### Records supplied

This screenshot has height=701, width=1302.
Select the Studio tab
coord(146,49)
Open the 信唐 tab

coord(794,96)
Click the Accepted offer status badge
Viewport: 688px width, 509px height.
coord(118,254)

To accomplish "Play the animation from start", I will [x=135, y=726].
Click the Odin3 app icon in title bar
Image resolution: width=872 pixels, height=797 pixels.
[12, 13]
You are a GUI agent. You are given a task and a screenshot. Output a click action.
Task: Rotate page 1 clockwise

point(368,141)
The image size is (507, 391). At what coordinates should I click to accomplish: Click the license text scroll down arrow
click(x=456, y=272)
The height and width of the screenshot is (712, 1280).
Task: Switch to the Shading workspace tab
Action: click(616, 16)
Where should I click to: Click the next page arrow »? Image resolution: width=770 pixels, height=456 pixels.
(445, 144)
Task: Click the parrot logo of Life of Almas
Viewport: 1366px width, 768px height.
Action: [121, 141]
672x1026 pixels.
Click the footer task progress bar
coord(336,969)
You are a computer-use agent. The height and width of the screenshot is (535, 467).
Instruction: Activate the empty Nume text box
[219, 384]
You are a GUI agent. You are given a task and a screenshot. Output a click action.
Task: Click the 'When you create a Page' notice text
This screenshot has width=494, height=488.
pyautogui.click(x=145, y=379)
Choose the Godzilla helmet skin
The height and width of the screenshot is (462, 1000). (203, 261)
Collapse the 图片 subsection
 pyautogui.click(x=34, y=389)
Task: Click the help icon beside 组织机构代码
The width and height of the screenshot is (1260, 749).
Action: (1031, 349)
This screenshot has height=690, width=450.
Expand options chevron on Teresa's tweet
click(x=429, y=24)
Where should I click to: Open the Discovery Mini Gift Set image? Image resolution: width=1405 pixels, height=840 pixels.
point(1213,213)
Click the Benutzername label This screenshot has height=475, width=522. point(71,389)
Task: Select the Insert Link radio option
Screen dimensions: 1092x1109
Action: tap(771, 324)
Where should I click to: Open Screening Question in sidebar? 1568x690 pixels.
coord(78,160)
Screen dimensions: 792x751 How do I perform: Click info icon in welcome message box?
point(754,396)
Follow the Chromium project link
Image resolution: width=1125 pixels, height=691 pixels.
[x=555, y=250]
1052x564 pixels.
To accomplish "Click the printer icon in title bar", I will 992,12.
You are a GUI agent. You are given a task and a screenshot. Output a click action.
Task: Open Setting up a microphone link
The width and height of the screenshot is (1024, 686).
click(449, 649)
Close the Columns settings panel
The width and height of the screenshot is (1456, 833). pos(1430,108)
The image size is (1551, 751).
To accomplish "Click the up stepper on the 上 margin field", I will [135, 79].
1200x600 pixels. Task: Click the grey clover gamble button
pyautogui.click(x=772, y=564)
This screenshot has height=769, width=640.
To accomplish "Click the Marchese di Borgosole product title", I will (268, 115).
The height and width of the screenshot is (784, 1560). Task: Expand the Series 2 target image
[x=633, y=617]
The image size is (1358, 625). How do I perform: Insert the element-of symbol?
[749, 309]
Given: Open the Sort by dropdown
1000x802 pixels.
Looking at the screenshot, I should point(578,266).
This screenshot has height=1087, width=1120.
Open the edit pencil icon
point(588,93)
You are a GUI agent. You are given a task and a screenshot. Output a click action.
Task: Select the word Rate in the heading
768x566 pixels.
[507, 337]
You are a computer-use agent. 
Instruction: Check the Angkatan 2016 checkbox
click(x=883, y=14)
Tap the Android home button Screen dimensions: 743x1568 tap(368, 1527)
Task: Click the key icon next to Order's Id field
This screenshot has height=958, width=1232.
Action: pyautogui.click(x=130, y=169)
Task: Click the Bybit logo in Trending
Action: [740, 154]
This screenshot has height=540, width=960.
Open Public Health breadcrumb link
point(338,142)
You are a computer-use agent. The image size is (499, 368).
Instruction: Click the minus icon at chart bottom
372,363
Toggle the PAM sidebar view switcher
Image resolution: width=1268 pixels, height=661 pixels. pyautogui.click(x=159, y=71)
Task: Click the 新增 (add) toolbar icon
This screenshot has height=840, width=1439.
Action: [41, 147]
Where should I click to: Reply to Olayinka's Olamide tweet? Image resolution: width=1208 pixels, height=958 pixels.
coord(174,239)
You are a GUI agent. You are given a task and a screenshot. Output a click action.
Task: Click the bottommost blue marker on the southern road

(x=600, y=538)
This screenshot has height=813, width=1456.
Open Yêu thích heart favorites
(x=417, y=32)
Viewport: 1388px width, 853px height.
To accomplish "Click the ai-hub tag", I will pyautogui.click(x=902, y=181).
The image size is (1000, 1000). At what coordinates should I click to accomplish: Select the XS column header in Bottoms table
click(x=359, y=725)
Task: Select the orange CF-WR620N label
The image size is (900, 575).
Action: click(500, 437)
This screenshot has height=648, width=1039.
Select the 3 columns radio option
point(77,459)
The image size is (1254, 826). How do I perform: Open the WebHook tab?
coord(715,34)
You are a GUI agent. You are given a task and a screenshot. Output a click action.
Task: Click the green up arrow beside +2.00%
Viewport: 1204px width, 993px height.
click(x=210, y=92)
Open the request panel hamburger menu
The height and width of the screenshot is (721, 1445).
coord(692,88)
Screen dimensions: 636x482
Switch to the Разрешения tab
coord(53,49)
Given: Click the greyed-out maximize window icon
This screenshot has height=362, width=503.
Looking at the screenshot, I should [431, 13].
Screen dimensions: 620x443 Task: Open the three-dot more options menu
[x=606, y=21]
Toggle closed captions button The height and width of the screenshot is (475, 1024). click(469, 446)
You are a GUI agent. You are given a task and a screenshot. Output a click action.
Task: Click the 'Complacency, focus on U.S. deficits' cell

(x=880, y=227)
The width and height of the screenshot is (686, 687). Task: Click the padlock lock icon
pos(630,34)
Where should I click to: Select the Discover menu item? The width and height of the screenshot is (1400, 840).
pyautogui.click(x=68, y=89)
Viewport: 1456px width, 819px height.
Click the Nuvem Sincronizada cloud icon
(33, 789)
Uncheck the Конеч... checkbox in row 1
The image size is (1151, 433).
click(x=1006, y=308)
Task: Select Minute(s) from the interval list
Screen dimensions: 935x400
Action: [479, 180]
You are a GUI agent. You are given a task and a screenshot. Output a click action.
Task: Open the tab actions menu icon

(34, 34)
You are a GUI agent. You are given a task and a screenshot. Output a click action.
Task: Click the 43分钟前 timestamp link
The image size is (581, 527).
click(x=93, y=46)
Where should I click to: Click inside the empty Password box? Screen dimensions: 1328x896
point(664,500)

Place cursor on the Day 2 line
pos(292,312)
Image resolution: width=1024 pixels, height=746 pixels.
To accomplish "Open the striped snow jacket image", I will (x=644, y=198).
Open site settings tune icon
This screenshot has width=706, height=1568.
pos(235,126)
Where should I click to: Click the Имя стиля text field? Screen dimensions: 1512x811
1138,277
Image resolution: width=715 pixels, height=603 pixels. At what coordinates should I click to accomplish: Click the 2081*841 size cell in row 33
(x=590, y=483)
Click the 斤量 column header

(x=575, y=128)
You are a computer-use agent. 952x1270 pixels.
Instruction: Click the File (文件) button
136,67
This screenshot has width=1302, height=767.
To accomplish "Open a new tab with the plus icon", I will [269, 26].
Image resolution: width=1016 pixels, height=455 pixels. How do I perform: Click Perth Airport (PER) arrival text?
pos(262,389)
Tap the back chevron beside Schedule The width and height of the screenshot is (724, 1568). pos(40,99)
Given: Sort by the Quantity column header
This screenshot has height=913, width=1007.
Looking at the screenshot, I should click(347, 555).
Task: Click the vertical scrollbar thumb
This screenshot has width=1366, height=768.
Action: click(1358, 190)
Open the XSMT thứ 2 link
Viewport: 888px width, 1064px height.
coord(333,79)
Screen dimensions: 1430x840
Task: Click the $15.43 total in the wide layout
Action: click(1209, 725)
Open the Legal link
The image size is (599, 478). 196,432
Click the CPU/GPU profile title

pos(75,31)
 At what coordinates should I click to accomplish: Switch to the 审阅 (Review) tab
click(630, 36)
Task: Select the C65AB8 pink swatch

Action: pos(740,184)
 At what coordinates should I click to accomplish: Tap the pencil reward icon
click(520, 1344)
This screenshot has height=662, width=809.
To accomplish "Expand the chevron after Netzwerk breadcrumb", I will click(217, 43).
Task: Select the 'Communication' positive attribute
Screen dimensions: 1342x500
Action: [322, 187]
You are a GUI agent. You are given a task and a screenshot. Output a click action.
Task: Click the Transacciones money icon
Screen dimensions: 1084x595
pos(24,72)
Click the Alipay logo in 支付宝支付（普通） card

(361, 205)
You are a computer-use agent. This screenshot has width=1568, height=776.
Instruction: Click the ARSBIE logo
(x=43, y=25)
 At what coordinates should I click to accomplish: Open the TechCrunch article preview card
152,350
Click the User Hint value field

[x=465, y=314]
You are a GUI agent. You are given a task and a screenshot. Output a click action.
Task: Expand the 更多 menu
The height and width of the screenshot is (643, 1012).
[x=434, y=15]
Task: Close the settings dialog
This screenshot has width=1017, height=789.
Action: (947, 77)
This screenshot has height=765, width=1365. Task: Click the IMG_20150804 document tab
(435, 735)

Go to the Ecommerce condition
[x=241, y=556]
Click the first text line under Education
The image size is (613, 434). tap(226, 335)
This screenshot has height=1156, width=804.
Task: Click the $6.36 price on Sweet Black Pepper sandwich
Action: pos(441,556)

######

- **Exercise description**
Retype only the lines above between the line with "Task: Click the key" and the line with "Task: Click the 新增 (add) toolbar icon", counting those two lines as well, and keep every character as it is.

- **Task response**
Task: Click the key icon next to Order's Id field
This screenshot has height=958, width=1232.
Action: pyautogui.click(x=130, y=169)
Task: Click the Bybit logo in Trending
Action: [740, 154]
This screenshot has height=540, width=960.
Open Public Health breadcrumb link
point(338,142)
You are a computer-use agent. The image size is (499, 368).
Instruction: Click the minus icon at chart bottom
372,363
Toggle the PAM sidebar view switcher
Image resolution: width=1268 pixels, height=661 pixels. pyautogui.click(x=159, y=71)
Task: Click the 新增 (add) toolbar icon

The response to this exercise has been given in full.